Chiapas – 2

Nous faisons notre retour au Mexique par les montagnes du Chiapas. Sortir du Guatemala par la frontière de Cuauntémoc après Atitlán fut la pire route jamais traversée depuis notre départ. Une circulation de dingues, des lacets, de la pollution et des toppes à n’en plus finir. Heureusement que le passage de frontière fut qu’une simple formalité n’ayant pas interrompu l’autorisation de circulation du van. Cependant, l’arrivée dans le Chiapas est la plus belle des récompenses que l’on pouvait attendre. Avec son abondance d’eau au coeur de la jungle, c’est à notre goût l’un des états les plus remarquables du Mexique. Son histoire Indienne et ses révolutionnaire zapatistes le rende encore plus unique.

Lagos de Colón

Aussitôt après les formalités de passage administratifs, nous nous dirigeons directement sur les lagos de Colón. A peine une heure de route et nous voilà au paradis.

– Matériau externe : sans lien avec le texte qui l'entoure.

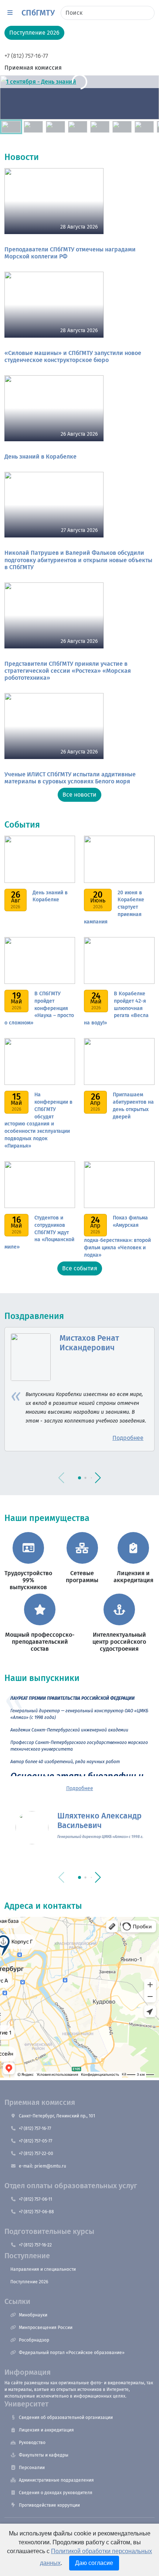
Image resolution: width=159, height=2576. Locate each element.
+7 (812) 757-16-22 (35, 2245)
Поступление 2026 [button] (34, 32)
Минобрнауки (33, 2315)
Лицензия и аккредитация (46, 2430)
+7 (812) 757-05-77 (35, 2141)
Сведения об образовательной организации (66, 2417)
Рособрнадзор (34, 2340)
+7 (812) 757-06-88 (36, 2211)
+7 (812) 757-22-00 (36, 2153)
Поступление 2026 (29, 2281)
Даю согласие (94, 2563)
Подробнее (79, 1788)
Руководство (32, 2442)
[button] (9, 13)
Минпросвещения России (45, 2327)
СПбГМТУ (38, 13)
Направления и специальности (43, 2269)
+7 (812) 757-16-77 (26, 55)
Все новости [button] (79, 794)
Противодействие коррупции (49, 2505)
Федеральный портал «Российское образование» (72, 2352)
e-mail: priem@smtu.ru (42, 2166)
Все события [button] (79, 1268)
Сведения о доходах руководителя (55, 2492)
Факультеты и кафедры (43, 2455)
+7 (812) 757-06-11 (35, 2199)
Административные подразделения (56, 2480)
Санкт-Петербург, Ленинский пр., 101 (57, 2116)
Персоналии (32, 2467)
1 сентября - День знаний (41, 81)
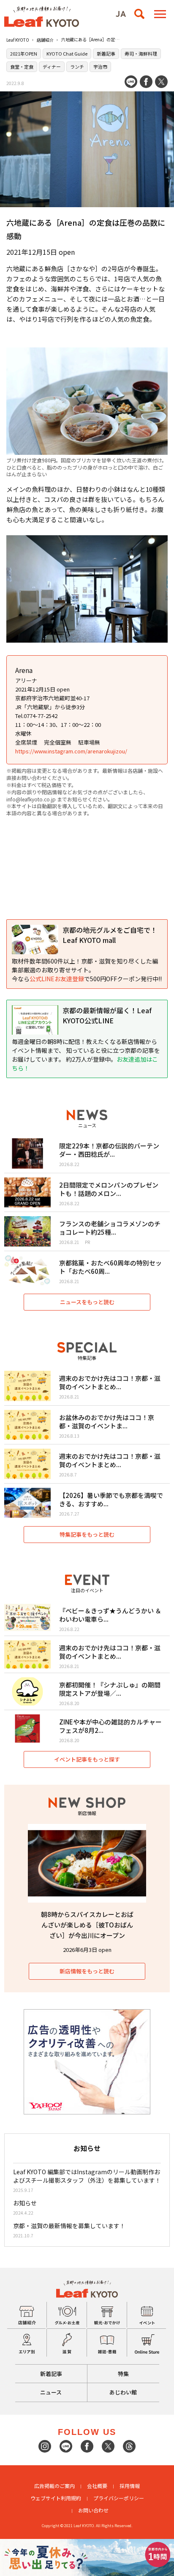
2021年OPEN (23, 53)
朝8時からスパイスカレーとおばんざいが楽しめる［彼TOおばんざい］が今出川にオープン (87, 1925)
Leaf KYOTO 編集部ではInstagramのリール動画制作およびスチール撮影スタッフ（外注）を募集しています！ (87, 2176)
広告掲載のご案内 (54, 2485)
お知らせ (25, 2203)
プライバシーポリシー (118, 2497)
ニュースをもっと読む (87, 1302)
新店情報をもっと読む (87, 1971)
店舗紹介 (45, 40)
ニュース (51, 2392)
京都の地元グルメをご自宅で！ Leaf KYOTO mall (110, 935)
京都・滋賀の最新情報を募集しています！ (69, 2225)
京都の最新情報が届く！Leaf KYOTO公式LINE (107, 1015)
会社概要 (97, 2485)
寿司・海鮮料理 (141, 53)
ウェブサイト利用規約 (55, 2497)
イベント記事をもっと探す (87, 1759)
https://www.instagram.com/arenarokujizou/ (71, 751)
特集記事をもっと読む (87, 1534)
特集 (123, 2374)
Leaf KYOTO (17, 40)
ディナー (52, 66)
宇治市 (100, 66)
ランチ (77, 66)
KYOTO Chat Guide (66, 53)
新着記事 (106, 53)
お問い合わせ (93, 2510)
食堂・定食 (21, 66)
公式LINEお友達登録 (57, 978)
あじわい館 (123, 2392)
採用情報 (130, 2485)
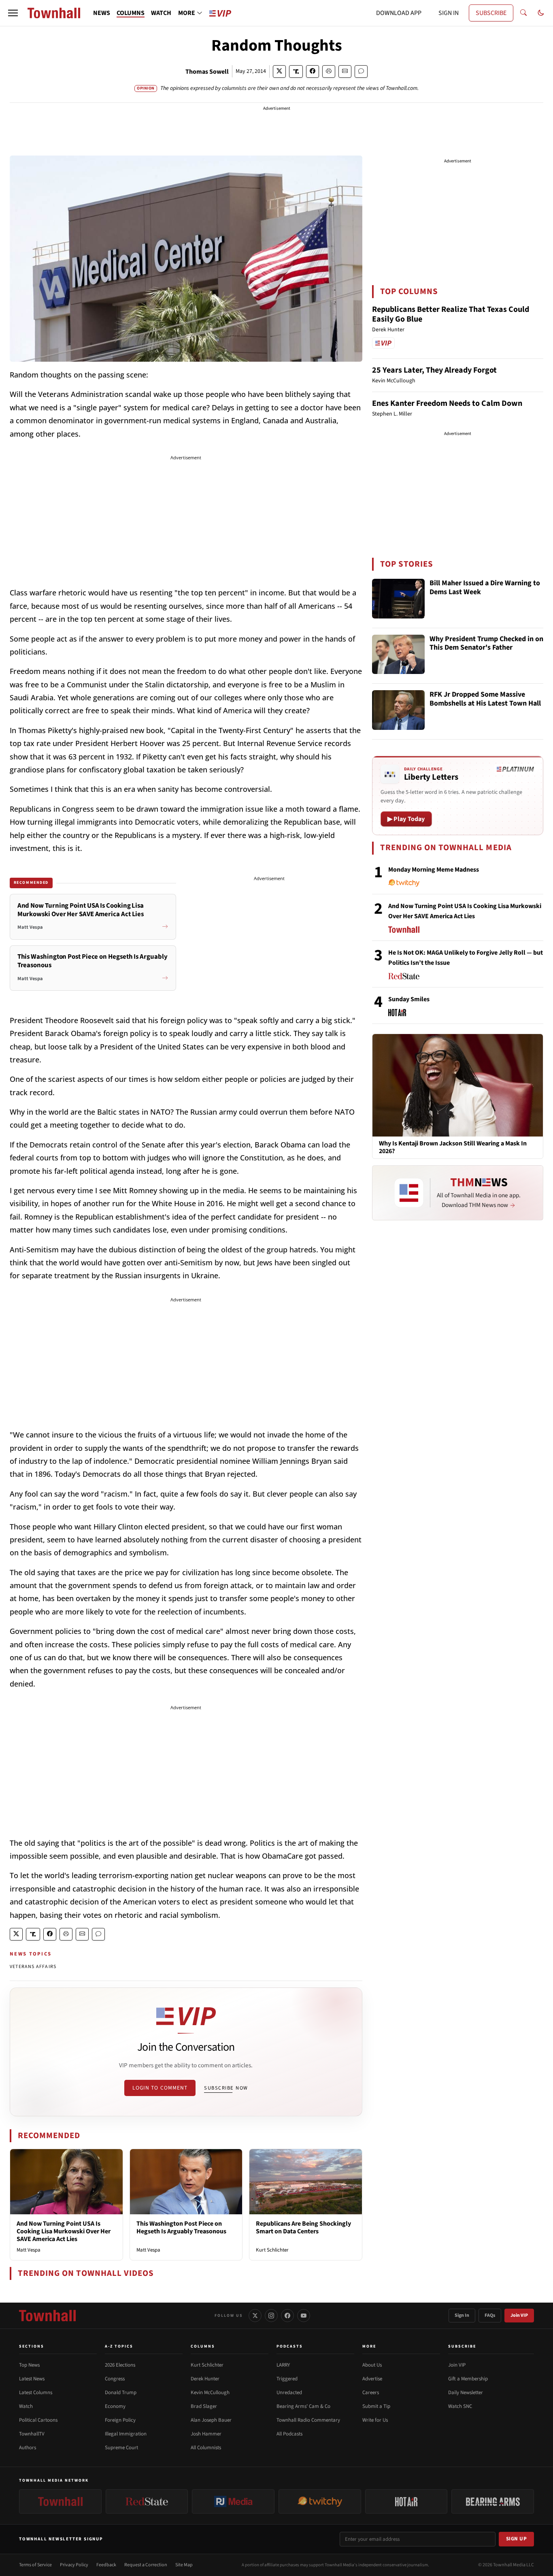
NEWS (101, 13)
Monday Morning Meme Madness (433, 869)
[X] (255, 2315)
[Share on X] (279, 71)
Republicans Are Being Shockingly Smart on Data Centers (303, 2227)
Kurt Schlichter (272, 2250)
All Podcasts (289, 2433)
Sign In (462, 2315)
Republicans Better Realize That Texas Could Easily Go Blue (450, 314)
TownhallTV (32, 2433)
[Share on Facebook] (312, 71)
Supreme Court (121, 2447)
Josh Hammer (206, 2433)
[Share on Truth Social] (296, 71)
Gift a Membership (468, 2378)
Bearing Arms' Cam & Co (303, 2406)
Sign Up (516, 2538)
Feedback (106, 2564)
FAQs (490, 2315)
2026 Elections (120, 2365)
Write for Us (375, 2420)
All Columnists (206, 2447)
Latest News (32, 2378)
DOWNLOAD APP (398, 13)
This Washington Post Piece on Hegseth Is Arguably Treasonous (181, 2227)
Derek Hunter (205, 2378)
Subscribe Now (226, 2088)
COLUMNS (131, 13)
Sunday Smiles (409, 999)
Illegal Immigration (126, 2433)
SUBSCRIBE (491, 13)
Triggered (287, 2378)
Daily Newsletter (465, 2392)
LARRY (283, 2365)
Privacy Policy (74, 2564)
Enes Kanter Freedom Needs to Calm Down (447, 403)
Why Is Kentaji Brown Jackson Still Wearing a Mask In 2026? (453, 1147)
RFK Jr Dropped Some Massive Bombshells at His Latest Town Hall (485, 699)
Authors (27, 2447)
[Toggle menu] (13, 13)
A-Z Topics (119, 2346)
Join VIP (519, 2315)
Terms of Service (35, 2564)
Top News (29, 2365)
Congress (115, 2378)
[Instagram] (271, 2315)
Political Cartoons (38, 2420)
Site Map (184, 2564)
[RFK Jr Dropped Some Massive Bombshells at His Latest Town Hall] (398, 710)
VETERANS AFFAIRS (33, 1966)
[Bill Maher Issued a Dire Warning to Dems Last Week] (398, 598)
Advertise (372, 2378)
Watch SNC (460, 2406)
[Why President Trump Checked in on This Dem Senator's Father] (398, 654)
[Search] (523, 12)
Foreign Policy (120, 2420)
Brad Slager (204, 2406)
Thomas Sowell (207, 71)
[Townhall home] (47, 2315)
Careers (370, 2392)
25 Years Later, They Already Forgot (434, 370)
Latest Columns (35, 2392)
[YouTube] (303, 2315)
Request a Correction (145, 2564)
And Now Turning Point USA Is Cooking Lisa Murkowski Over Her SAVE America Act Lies (64, 2231)
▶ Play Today (406, 819)
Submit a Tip (376, 2406)
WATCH (161, 13)
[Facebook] (287, 2315)
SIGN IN (448, 13)
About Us (372, 2365)
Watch (26, 2406)
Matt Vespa (28, 2250)
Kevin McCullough (210, 2392)
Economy (115, 2406)
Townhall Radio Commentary (308, 2420)
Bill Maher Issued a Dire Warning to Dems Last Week (485, 588)
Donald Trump (120, 2392)
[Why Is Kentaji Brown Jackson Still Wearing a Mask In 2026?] (457, 1084)
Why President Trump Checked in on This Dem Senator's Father (486, 644)
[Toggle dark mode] (541, 12)
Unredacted (289, 2392)
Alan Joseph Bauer (211, 2420)
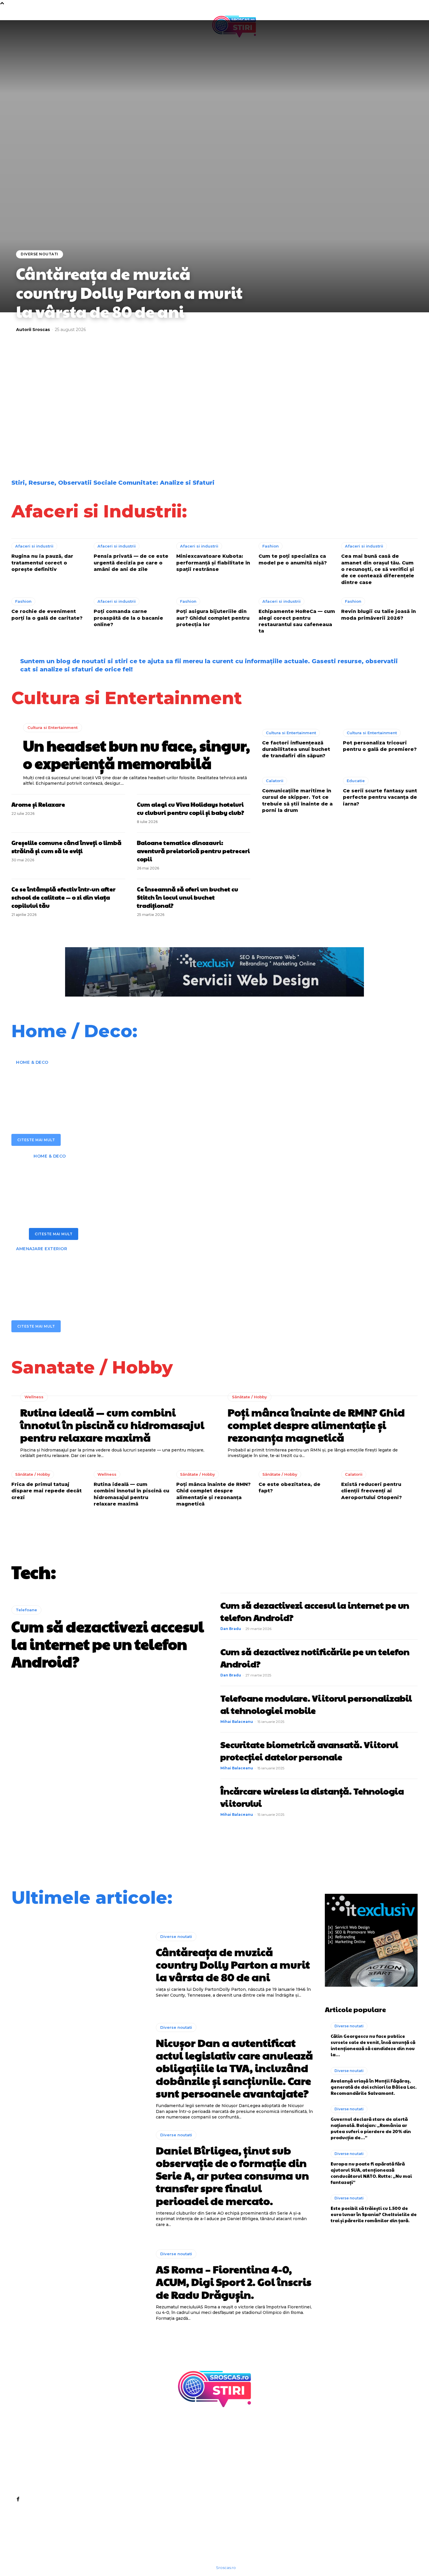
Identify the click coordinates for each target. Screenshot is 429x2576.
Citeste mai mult (36, 1140)
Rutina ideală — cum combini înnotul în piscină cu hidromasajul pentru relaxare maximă (112, 1424)
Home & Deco (32, 1062)
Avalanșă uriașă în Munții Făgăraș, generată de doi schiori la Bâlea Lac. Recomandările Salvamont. (373, 2087)
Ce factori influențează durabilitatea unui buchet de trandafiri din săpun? (296, 749)
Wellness (34, 1396)
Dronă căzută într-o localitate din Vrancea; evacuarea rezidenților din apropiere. (61, 441)
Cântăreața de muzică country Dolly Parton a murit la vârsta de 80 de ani (129, 292)
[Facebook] (17, 2498)
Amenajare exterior (41, 1248)
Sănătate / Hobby (249, 1396)
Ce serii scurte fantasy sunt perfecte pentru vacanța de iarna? (380, 797)
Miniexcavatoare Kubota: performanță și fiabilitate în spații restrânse (213, 562)
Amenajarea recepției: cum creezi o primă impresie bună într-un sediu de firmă (162, 1087)
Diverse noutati (39, 254)
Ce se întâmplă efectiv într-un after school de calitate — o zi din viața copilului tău (63, 897)
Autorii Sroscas (33, 329)
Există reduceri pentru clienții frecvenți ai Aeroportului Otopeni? (371, 1491)
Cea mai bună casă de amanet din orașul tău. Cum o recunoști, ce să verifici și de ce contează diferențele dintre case (377, 569)
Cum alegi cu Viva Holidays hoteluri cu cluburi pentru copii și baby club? (190, 808)
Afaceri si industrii (34, 546)
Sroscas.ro (226, 2567)
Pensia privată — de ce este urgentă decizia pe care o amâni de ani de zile (131, 562)
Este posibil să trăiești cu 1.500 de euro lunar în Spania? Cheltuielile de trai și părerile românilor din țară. (365, 441)
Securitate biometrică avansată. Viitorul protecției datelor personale (309, 1750)
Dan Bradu (230, 1628)
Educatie (356, 780)
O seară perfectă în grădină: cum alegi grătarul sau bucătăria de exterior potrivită (185, 1273)
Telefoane (26, 1609)
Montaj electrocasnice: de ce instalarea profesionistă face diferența (170, 1180)
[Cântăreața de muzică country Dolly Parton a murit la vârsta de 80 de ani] (79, 1965)
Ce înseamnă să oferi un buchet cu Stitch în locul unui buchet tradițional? (187, 897)
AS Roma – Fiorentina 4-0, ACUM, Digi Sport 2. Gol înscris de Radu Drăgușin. (263, 396)
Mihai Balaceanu (236, 1721)
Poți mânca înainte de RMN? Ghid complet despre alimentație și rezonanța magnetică (316, 1424)
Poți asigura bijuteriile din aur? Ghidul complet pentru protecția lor (213, 618)
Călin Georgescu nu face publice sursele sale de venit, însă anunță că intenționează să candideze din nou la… (373, 2045)
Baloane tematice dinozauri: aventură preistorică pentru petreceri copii (193, 851)
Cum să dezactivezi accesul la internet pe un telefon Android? (107, 1643)
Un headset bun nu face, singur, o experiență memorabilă (136, 754)
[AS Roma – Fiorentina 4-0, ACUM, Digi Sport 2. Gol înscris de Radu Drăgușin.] (79, 2285)
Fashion (270, 546)
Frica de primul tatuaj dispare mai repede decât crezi (46, 1491)
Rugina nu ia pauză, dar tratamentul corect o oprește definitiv (42, 562)
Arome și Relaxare (38, 804)
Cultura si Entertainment (52, 727)
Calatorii (274, 780)
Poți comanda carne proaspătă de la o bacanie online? (128, 618)
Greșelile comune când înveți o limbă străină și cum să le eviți (66, 847)
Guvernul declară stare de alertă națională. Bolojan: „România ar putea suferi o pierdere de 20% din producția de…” (371, 2128)
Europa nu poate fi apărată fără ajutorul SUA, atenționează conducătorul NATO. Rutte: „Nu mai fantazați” (371, 2173)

De l’eau partout !! Atitlán et ses eaux polluées laissent place aux eaux translucides qui se déversent de tout part sur les lagos de Colón. Les habitants du village nous disent même pouvoir la boire ! Il y a tellement d’eau que l’on traverse des rio débordant sur les voies pavées. Entre cascades, bassins, rivières, torrents, c’est un vrai centre aquatique naturel et préservé d’où les familles mexicaines se réunissent pour camper le temps du weekend. On se pose au bord de la rivière, les pieds dans l’eau…  Température douce, nuit calme et étoilée, tout pour se remettre d’une longue journée route et passage de frontière.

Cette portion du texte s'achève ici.